Nun, offenbar hat der Journalist ein Interview mit Tobi Katze geführt. Eigentlich würde eine seriöse Berichterstattung jetzt den Originaltext abdrucken. Vielleicht an einigen Stellen gekürzt.

Macht man aber nicht. Stattdessen schreibt man quasi einen Bericht über das Interview und die dort getätigten Aussagen. Das ergibt interessante Möglichkeiten, weil man nun den Bericht über die Aussagen und den Gehalt der Aussagen mischen kann. Soll heißen: wenn ich schreibe, XY hat dies und das gesagt, dann ist dies die Beschreibung einer Tatsache. Die Aussage selbst kann und sollte dann aber Gegenstand einer kritischen Betrachtung sein.

Genau dies macht der Artikel nicht. Im Gegenteil, er mischt „geschickt“ Bericht über und Aussage selbst. So wird aus den Erfahrungen eines einzelnen der unumstößliche Zustand der ganzen Branche hergeleitet.

Hier einige Absatzanfänge in chronologischer Reihenfolge, die deutlich machen, was ich meine:

… , stellt Katze nüchtern fest.

… besonders scharf kritisiert Katze …

Diese Logik entlarvt er …

Das Buch wird zum „Abfallprodukt“ …

Sein Fazit ist bitter realistisch: …

Das Interview mit Tobi Katze zeigt schonungslos auf, …

Während die ersten beiden Zitate noch deutlich machen, dass es um die Meinung des Interviewten geht, übernimmt das dritte Zitat dessen Meinung als Tatsache in den Artikel.

Dass das Buch zum „Abfallprodukt“ wird, scheint dann schon eine unumstößliche Tatsache zu sein. Und am Ende wird dann das Interview zur Aussage des Kronzeugen stilisiert. Kann ja gar nicht anders sein, wenn Tobi Katze das sagt.
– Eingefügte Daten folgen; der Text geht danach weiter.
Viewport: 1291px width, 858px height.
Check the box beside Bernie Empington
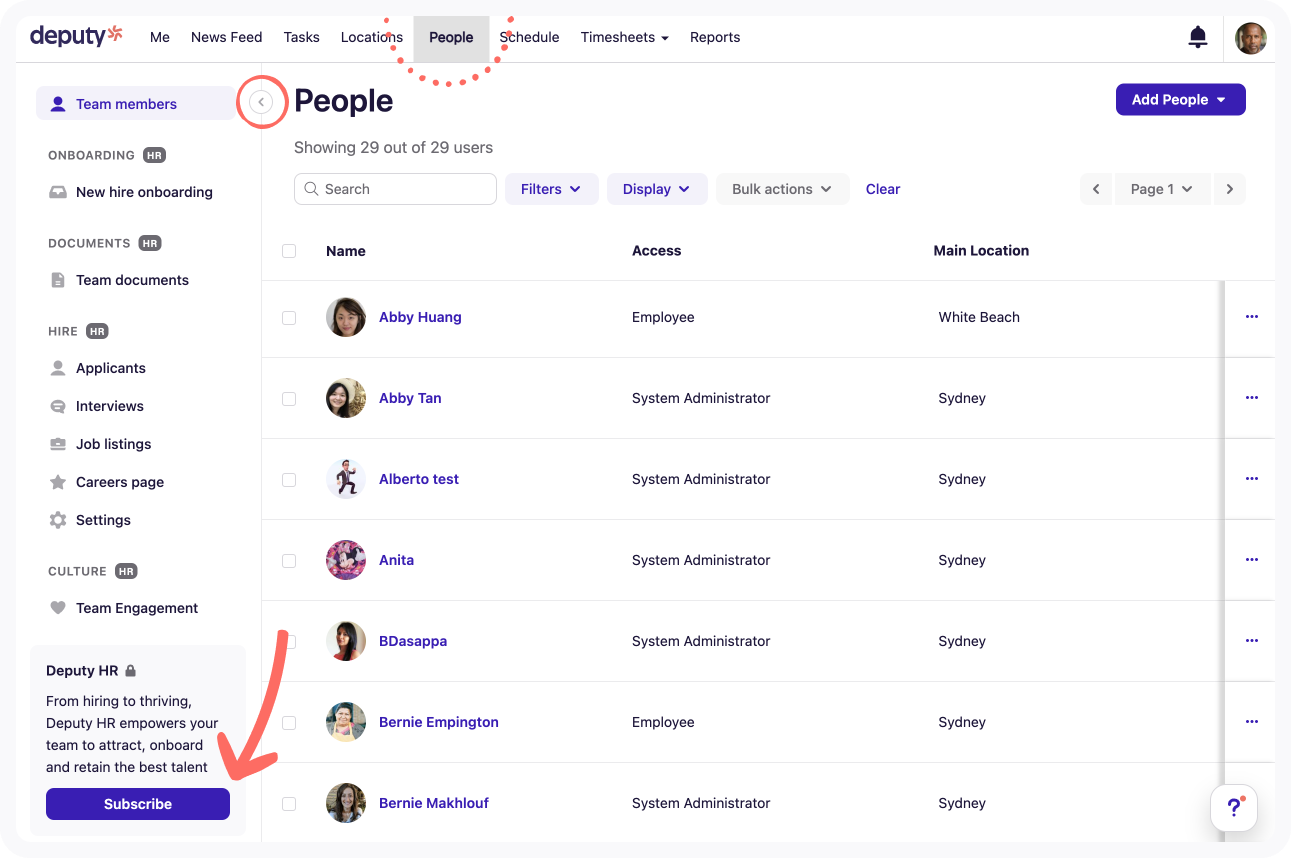click(289, 722)
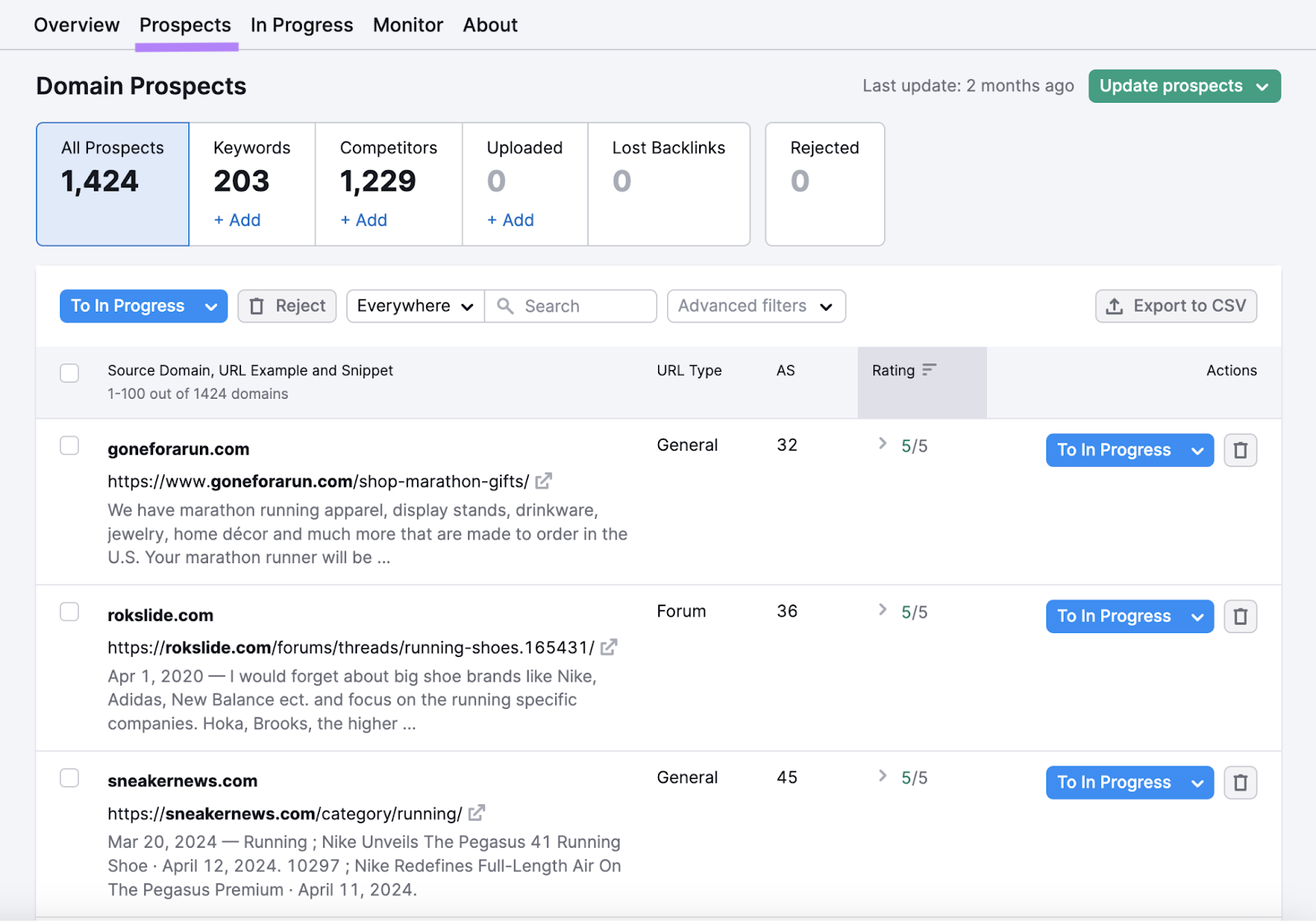Viewport: 1316px width, 921px height.
Task: Click inside the Search input field
Action: click(x=576, y=306)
Warum reite ich Dan nun so drauf rum, wenn ich doch im Grundsatz dem Artikel gar nicht widersprechen will?

Ganz einfach: weil ich finde, dass wir zu oft solche Artikel lesen, in denen die Meinung eines einzelnen oder einer Gruppe zur Tatsache hochgepusht wird. Es liegt auf der Hand, dass damit vor allem der „hab-ich’s-doch-gewusst“ Reflex bedient wird. Eine sachliche Diskussion wird mindestens erschwert.
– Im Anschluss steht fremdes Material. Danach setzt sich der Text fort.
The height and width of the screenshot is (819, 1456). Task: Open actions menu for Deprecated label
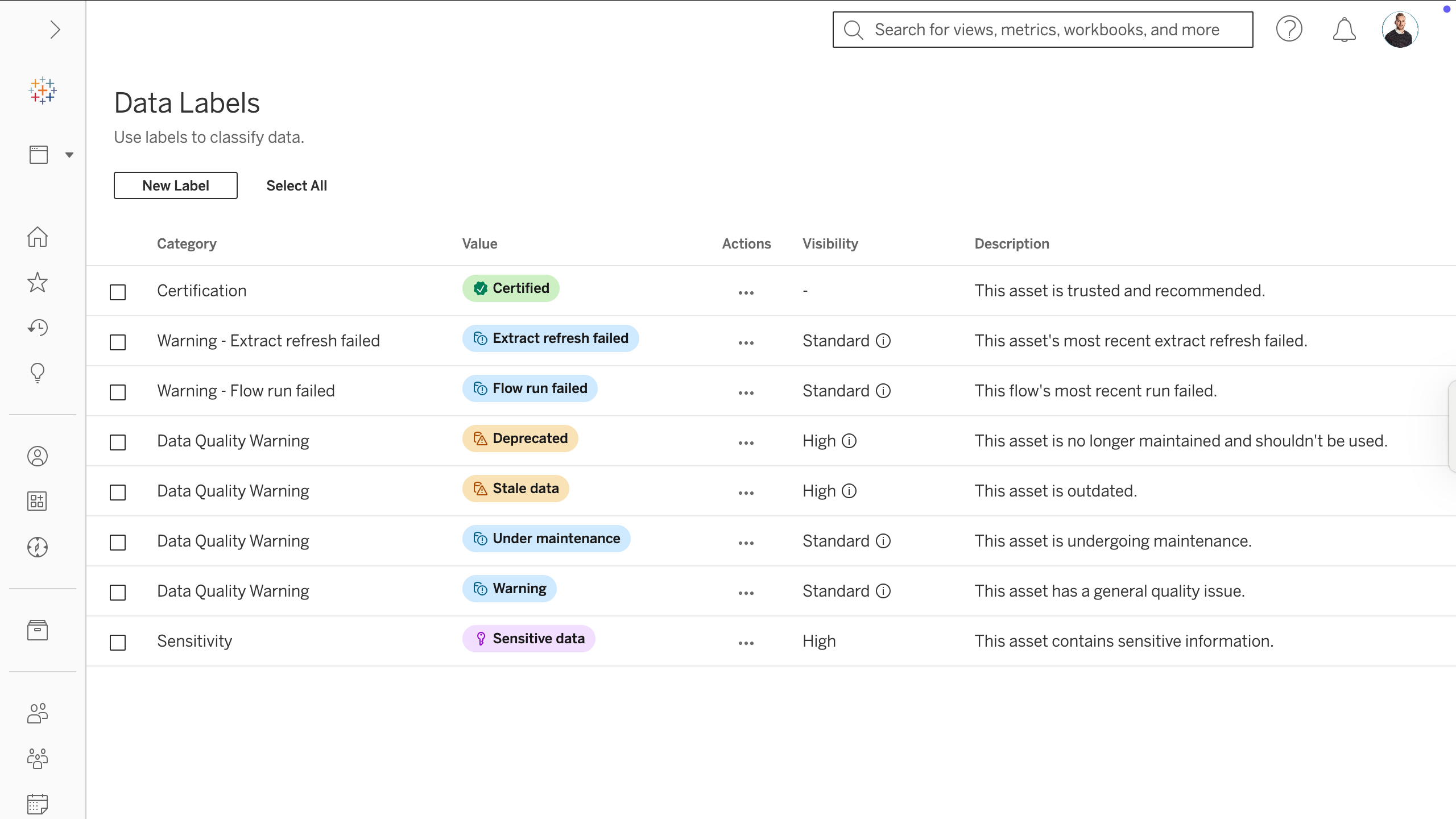tap(746, 443)
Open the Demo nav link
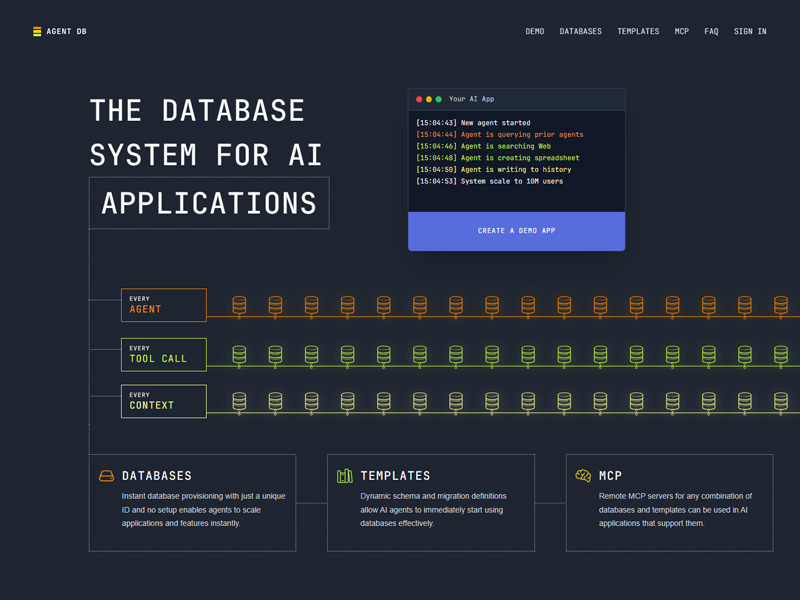 (x=535, y=32)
Auch in diesem Fall regt der Artikel eben nicht zum nachdenken an. Dann würde er vielleicht erwähnen, dass die Problematik eigentlich nicht besonders neu ist. Soweit ich weiß, hat auch der gute Shakespeare vor allem geschrieben, um sein Theater voll zu kriegen und nicht um die kulturelle Entwicklung der Menschheit mit heheren Versen zu fördern. Vielleicht tue ich ihm damit unrecht, aber zu seiner Zeit gab es - soweit ich weiß - noch nicht einmal ein Copyright. Er konnte also nicht einmal sicher sein, dass nicht im Nachbartheater auch ein Hamlet auftreten würde.
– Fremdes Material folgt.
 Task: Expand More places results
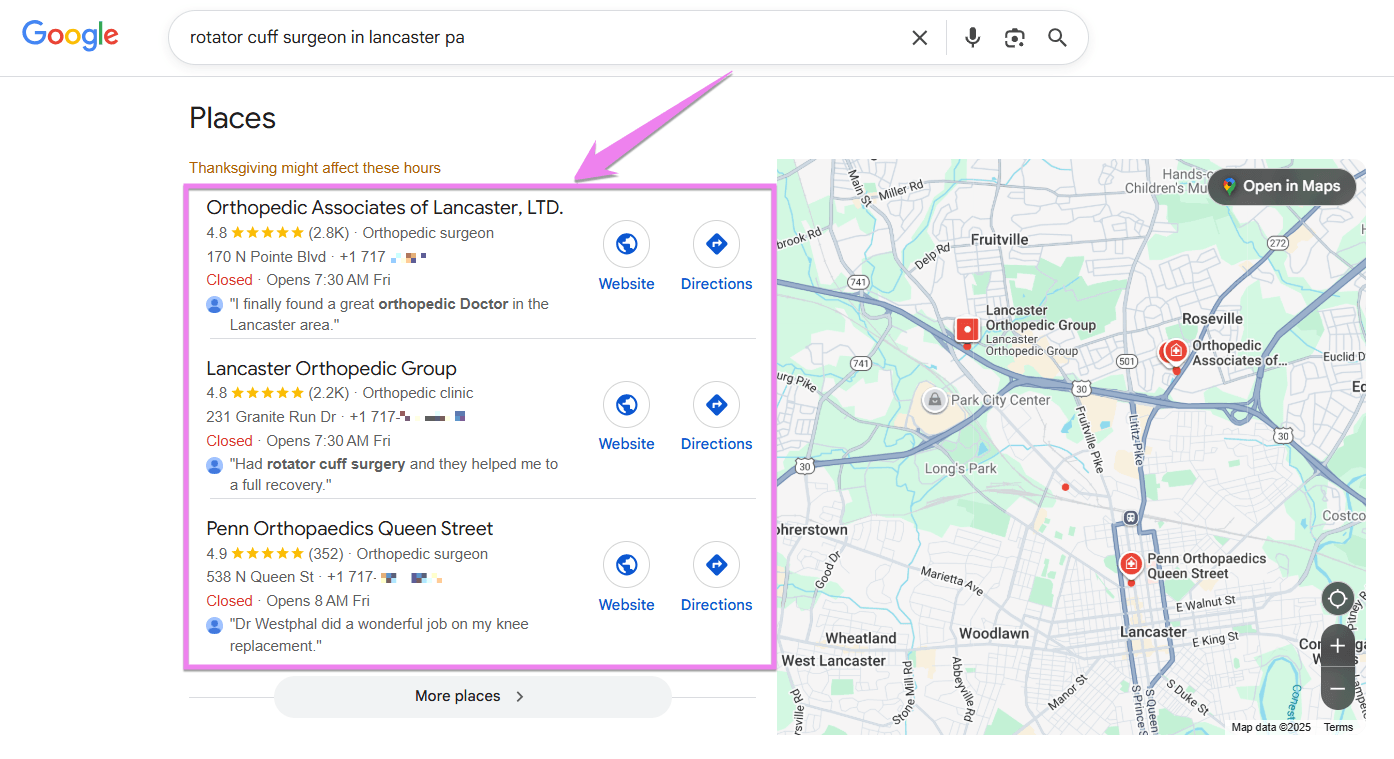click(471, 696)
In diesem Sinne scheint mir der Artikel ein wenig zu dramatisch. Natürlich nimmt die Anzahl nur mäßig erfolgreicher Autoren zu, wenn es immer einfacher wird, ein Buch zu veröffentlichen. Und natürlich sind die asozialen Medien in der Lage, Schneeballeffekte zu erzeugen. Ob dies aber die einzige Möglichkeit ist, ein Buch zu vermarkten, bleibt dahingestellt. Dies hinterfragt der Artikel jedenfalls nicht.